Entries for locating text and elements:

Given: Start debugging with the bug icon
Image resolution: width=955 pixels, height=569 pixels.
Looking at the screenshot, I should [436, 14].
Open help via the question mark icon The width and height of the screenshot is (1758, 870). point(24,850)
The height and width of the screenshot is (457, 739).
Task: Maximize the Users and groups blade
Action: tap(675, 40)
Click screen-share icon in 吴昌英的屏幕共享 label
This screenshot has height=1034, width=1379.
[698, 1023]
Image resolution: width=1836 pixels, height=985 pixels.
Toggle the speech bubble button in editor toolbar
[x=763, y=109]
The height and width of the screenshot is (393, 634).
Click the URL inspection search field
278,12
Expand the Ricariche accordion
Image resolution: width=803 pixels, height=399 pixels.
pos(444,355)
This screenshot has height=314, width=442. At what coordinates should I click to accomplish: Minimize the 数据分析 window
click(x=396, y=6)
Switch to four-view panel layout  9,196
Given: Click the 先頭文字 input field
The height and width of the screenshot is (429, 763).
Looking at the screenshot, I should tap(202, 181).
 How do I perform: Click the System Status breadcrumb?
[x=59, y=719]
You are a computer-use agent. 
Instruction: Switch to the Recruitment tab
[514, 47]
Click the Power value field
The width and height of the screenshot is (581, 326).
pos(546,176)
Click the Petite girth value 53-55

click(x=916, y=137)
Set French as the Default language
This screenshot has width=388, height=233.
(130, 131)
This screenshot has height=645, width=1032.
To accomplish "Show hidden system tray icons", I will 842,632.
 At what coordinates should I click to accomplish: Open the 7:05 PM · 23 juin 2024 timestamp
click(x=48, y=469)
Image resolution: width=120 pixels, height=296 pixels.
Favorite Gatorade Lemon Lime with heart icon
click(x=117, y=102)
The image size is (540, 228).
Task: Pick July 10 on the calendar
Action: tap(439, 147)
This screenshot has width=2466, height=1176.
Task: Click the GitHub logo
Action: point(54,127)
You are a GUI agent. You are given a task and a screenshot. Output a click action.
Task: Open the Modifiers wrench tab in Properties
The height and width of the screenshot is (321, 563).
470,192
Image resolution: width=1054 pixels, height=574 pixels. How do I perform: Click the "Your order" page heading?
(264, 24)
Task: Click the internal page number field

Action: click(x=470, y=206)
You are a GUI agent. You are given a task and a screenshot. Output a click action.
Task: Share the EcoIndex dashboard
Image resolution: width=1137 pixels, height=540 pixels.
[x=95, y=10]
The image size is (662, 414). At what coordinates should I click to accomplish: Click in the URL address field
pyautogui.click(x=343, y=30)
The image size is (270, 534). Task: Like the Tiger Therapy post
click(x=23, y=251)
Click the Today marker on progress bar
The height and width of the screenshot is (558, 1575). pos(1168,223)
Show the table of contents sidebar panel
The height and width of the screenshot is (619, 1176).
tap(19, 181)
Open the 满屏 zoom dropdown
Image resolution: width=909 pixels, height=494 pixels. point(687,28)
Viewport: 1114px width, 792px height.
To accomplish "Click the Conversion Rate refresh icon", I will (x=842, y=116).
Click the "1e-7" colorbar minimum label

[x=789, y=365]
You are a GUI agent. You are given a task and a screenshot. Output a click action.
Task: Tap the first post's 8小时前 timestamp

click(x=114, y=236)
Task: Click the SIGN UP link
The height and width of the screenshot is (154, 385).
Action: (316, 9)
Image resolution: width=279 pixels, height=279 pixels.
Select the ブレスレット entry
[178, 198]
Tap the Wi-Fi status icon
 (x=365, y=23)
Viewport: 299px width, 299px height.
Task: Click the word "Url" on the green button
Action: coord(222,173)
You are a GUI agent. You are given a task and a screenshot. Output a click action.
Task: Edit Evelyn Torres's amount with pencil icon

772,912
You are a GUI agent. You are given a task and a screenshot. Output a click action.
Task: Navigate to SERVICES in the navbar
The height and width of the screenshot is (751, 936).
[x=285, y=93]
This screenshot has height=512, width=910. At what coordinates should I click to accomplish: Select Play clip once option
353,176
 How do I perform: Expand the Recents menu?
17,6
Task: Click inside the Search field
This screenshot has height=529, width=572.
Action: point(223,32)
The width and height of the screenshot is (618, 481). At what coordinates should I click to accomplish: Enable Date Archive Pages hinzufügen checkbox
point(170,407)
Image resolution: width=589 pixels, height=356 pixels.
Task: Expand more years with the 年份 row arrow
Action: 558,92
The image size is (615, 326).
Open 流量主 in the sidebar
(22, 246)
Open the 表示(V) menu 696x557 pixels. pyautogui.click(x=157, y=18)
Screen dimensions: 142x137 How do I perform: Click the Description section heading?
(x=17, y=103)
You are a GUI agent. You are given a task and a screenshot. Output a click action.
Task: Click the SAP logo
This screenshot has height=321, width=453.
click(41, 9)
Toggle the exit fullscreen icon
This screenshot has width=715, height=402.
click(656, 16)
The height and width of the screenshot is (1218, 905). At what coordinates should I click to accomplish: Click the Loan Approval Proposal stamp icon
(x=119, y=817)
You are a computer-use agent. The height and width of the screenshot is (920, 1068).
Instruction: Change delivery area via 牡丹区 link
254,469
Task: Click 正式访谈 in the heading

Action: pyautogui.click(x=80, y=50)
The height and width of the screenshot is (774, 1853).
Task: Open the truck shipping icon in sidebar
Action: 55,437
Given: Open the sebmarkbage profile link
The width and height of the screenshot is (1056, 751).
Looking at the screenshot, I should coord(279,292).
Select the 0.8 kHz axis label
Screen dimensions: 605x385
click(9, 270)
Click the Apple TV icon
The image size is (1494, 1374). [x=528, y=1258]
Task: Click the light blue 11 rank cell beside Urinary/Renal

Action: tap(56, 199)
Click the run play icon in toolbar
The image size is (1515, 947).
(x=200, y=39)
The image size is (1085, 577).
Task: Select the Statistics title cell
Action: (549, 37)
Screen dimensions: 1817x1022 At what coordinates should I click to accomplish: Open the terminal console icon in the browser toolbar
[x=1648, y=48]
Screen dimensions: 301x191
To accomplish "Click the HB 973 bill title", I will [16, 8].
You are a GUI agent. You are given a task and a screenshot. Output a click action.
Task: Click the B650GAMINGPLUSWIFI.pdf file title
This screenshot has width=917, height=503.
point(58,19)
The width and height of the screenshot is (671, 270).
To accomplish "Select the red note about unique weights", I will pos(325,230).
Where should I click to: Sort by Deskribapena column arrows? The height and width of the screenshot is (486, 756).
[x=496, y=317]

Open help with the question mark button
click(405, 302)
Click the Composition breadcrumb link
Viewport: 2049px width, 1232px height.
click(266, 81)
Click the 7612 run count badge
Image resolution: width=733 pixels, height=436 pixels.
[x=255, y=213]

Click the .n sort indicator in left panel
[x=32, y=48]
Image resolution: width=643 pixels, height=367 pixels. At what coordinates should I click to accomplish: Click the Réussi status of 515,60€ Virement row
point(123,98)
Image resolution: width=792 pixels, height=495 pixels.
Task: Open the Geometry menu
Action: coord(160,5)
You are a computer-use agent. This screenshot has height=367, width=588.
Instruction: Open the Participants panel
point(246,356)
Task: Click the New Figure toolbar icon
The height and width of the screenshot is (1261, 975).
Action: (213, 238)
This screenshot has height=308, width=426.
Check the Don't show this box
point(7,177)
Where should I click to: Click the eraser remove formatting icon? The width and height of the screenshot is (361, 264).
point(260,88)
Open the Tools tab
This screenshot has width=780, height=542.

EXERCISE REQUIREMENTS:
Replace "speech bubble" with "chat bubble" in the stretch from the start of the material through the line containing "[x=763, y=109]", and give those lines again with nothing else changed.

OUTPUT OF THE EXERCISE:
Given: Start debugging with the bug icon
Image resolution: width=955 pixels, height=569 pixels.
Looking at the screenshot, I should [436, 14].
Open help via the question mark icon The width and height of the screenshot is (1758, 870). point(24,850)
The height and width of the screenshot is (457, 739).
Task: Maximize the Users and groups blade
Action: tap(675, 40)
Click screen-share icon in 吴昌英的屏幕共享 label
This screenshot has height=1034, width=1379.
[698, 1023]
Image resolution: width=1836 pixels, height=985 pixels.
Toggle the chat bubble button in editor toolbar
[x=763, y=109]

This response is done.